Il faut exclure les génériques de la clause de sauvegarde, en particulier parce que cela permettrait de sauver les petites PME qui les fabriquent sur le sol français.

Mme la présidente. La parole est à Mme Laurence Harribey, pour explication de vote.

Mme Laurence Harribey. Je soutiendrai ces deux amendements et appuierai les propos de notre collègue Poumirol.

Madame la rapporteure générale, vous dites que, compte tenu du contexte, nous ne pouvons pas nous permettre une telle mesure ; mais il faut prendre de la hauteur.

En réalité, étant donné la situation de l’industrie pharmaceutique, on ne peut pas se permettre d’accroître encore les difficultés des fabricants de médicaments génériques. Nos collègues Milon et Poumirol l’ont très bien expliqué, ces entreprises, le plus souvent des PME françaises, sont en grande difficulté.

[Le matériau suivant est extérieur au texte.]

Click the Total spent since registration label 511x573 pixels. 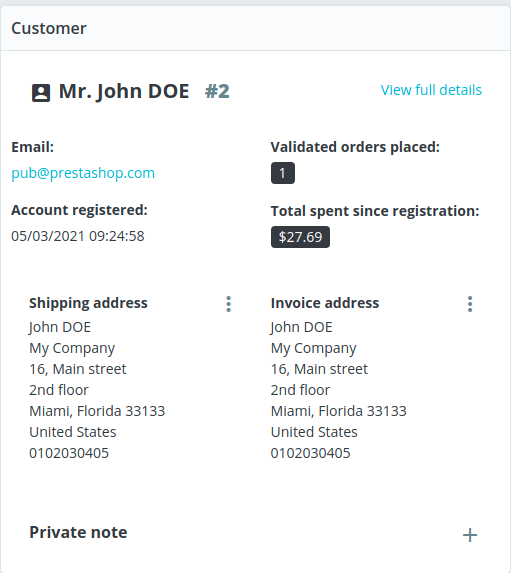click(375, 211)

Repousser sans arrêt la décision d’exclure les génériques de la clause de sauvegarde revient à faire courir des risques énormes aux entreprises qui les produisent. Nous devons faire des économies, certes, mais il ne faut pas pour autant mettre en péril l’industrie pharmaceutique.

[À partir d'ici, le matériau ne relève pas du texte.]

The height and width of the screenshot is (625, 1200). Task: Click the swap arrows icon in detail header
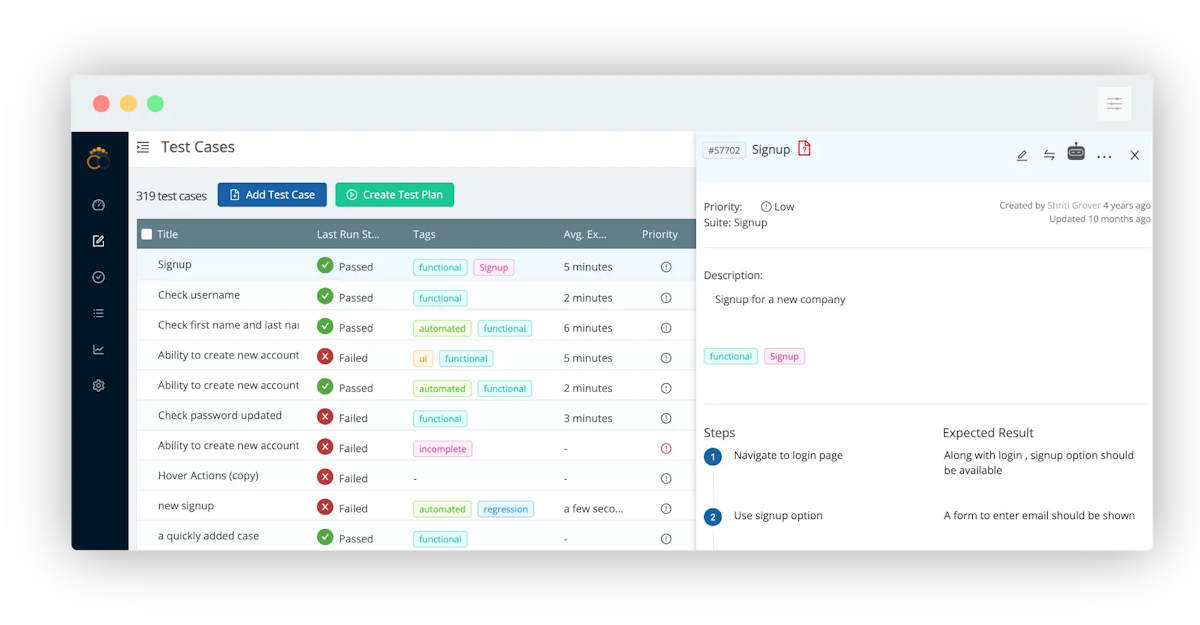(1049, 156)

La commission d’enquête du Sénat sur la pénurie de médicaments et les choix de l’industrie pharmaceutique française, dont étaient membres Alain Milon et Émilienne Poumirol, mais aussi Pascale Gruny ici présente et moi-même, avait insisté sur la nécessité d’adapter la politique pharmaceutique aux différents types de médicaments commercialisés, en étudiant notamment de près la question de la production en France de spécialités génériques.

Mme la présidente. La parole est à M. Alain Milon, pour explication de vote.

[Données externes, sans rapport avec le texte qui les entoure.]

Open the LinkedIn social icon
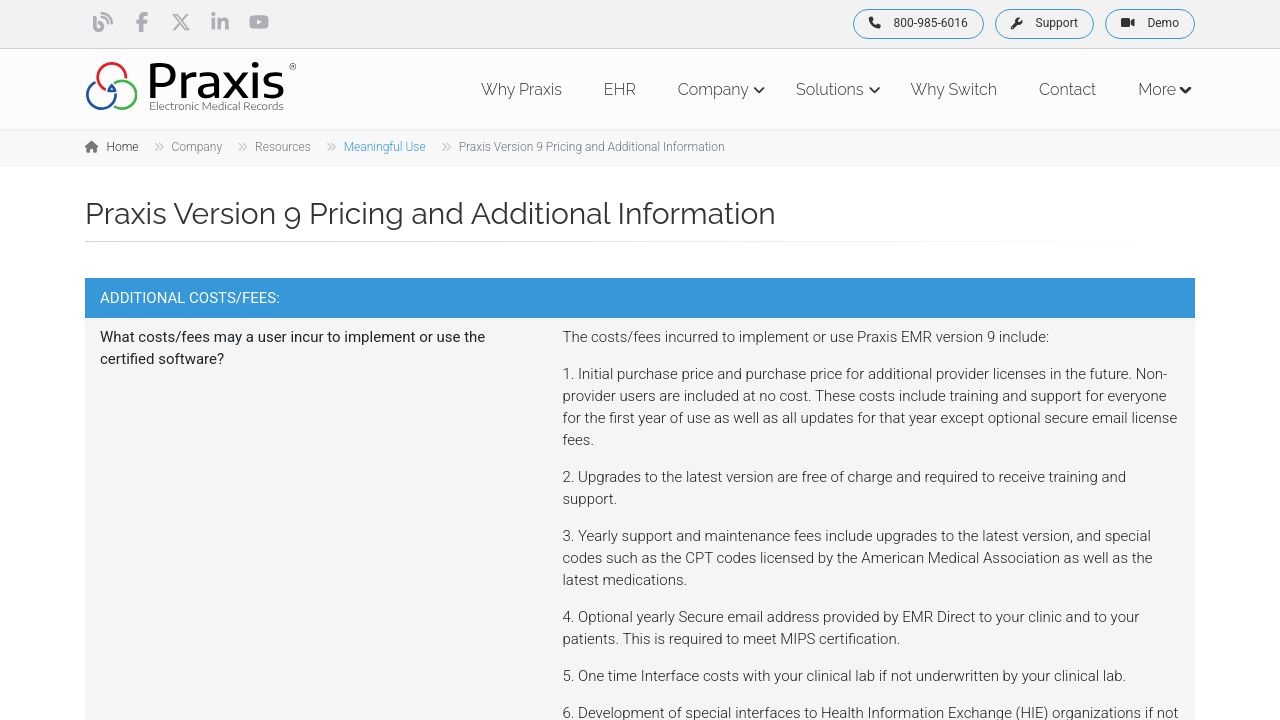 [220, 22]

M. Alain Milon. J’adhère aux propos de Mme Poumirol. Pendant des années, pour faire faire des économies à la sécurité sociale, on a incité les médecins à prescrire des médicaments génériques et les patients à en prendre. Actuellement, on incite les entreprises à s’installer en France et en Europe, afin d’y relocaliser la production.

N’augmentons pas les impôts de ces entreprises, dont les bénéfices sont modestes : si nous les augmentons, elles ne pourront pas investir.

Madame la rapporteure générale, je vous prie de m’excuser d’aller à rebours de la position de la commission, mais je maintiens mon amendement. La France est probablement le pays où le prix des médicaments est le moins élevé ; n’aggravons pas la situation.

Mme la présidente. La parole est à Mme la rapporteure générale.

Mme Élisabeth Doineau, rapporteure générale de la commission des affaires sociales. J’ai expliqué pourquoi la commission avait émis un avis défavorable sur ces amendements ; pour autant, je comprends le raisonnement de leurs auteurs.

Cette question mérite en effet un travail approfondi. Les pages du rapport consacrées à l’article 9 et à la régulation du médicament sont, du reste, d’une grande complexité. On ne saurait, certes, prétexter de cette complexité pour ne rien changer, mais, justement, le contexte, lui, a changé : le rendement de la clause de sauvegarde a augmenté dans de telles proportions ces dernières années que ce dispositif obéit désormais à une logique bien différente de celle qui avait motivé sa création.

Madame la ministre, est-il possible de simplifier cette contribution non pas à outrance, mais de manière modérée, tout en la rendant cohérente avec les préconisations faites aux Français en matière de prise de médicaments ? Moins on consomme de médicaments, en effet, mieux on se porte. Il faut en outre faire attention aux interactions médicamenteuses ; à voir les piluliers de certains anciens, j’ai parfois quelques inquiétudes quant à l’efficacité des traitements…

On a encouragé l’usage des médicaments génériques tout en décidant de les comptabiliser dans l’assiette de la clause de sauvegarde. Les en exclure reviendrait à la faire porter uniquement sur les médicaments les plus coûteux, c’est-à-dire sur les médicaments innovants, qui soignent le cancer ou les maladies rares.